(Por Renato Rovai, originalmente publicado na Revista Forum)
Poucas vezes na história política brasileira o velório de um homem público causou tamanha comoção popular e teve uma cobertura midiática tão intensa quanto o de Eduardo Campos. Há várias explicações para isso, entre elas o fato de a morte ter se dado de forma trágica e ter interrompido subitamente uma carreira política em ascensão. Eduardo tinha menos de 10% nas pesquisas para presidente da República, mas em 2010 foi reeleito com 82% dos votos em Pernambuco. Ou seja, em seu estado era uma liderança popular inconteste e todas as homenagens que recebeu hoje são, além de merecidas, compreensíveis.
Ao mesmo tempo não se pode deixar de perceber uma narrativa midiática claramente politizada do episódio. Vários veículos de comunicação estão aproveitando o sentimento sincero de milhares de pessoas para capitalizar politicamente. O UOL, por exemplo, tem como um dos seus principais destaques desde cedo uma nota informando que Lula e Dilma teriam sido vaiados no velório. O próprio texto informa que depois os aplausos abafaram as vaias. Mas no título só há destaque para os apupos negativos.
Na GloboNews também se criou um clima de cobertura com toque oposicionista durante todo o dia. O jornalista Luis Carlos Azenha que está em Recife aponta que entre outras coisas a emissora escondeu a emoção de Lula.
Nas redes sociais, porém, o fato político de destaque foi outro. A foto em que Marina Silva aparece ao lado do caixão de Eduardo Campos sorrindo se tornou o meme do dia. O contexto da foto não é claro, mas muitos consideraram aquele sorriso como sinal de desrespeito.
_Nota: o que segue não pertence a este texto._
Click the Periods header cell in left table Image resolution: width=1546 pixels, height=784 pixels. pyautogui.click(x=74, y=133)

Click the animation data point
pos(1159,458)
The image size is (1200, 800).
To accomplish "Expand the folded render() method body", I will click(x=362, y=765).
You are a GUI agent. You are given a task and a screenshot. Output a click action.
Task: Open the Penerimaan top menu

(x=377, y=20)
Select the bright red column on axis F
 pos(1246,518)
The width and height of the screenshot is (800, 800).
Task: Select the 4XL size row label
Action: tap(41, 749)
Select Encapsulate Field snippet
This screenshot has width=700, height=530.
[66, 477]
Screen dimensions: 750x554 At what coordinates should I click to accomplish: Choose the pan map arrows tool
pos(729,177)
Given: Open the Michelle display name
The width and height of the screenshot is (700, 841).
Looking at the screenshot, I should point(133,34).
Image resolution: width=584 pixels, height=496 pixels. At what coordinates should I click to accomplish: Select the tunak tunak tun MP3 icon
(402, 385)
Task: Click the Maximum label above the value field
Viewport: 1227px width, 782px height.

E um sinal de que ela estava feliz com o desfecho para a sua candidatura.
É preciso ter muito cuidado quando se é pessoa pública. Todos seus gestos podem ser mal interpretados a partir de um flagrante fora de contexto. No caso de Marina Silva, esse cuidado no velório de hoje deveria ter sido redobrado, afinal ela se tornará herdeira da vaga de Campos.
Dito isso, é preciso ser muito mal intencionado para tentar instrumentalizar politicamente essa foto atribuindo à candidata uma satisfação pela morte de Campos. Marina sorriu ao lado do caixão como muitos de nós já devemos ter feito isso ao lado de entes queridos. Em algum momento alguém conta uma história divertida do morto, fala de um momento em que ele fez algo emocinante ou mesmo conta uma piada e as pessoas riem.
O ser humano também ri em enterros. E isso às vezes é uma forma de homenagear aquele que se foi.
Marina terá uma campanha onde vai ter de ser questionada sobre muitas coisas. Ela precisará deixar mais claro suas posições a respeito da economia, de programas sociais, de obras na área energética, de com quem pretende governar se eleita, até porque se elegerá por um partido com o qual tem pouca identidade etc e tal. Mas tomara que não tenha que ficar dando explicações sobre uma foto em que sorria ao lado de um caixão. Tomara, também, que não busque fazer uso político da trágica morte de Eduardo Campos. Nem uma coisa nem outra farão bem ao processo democrático.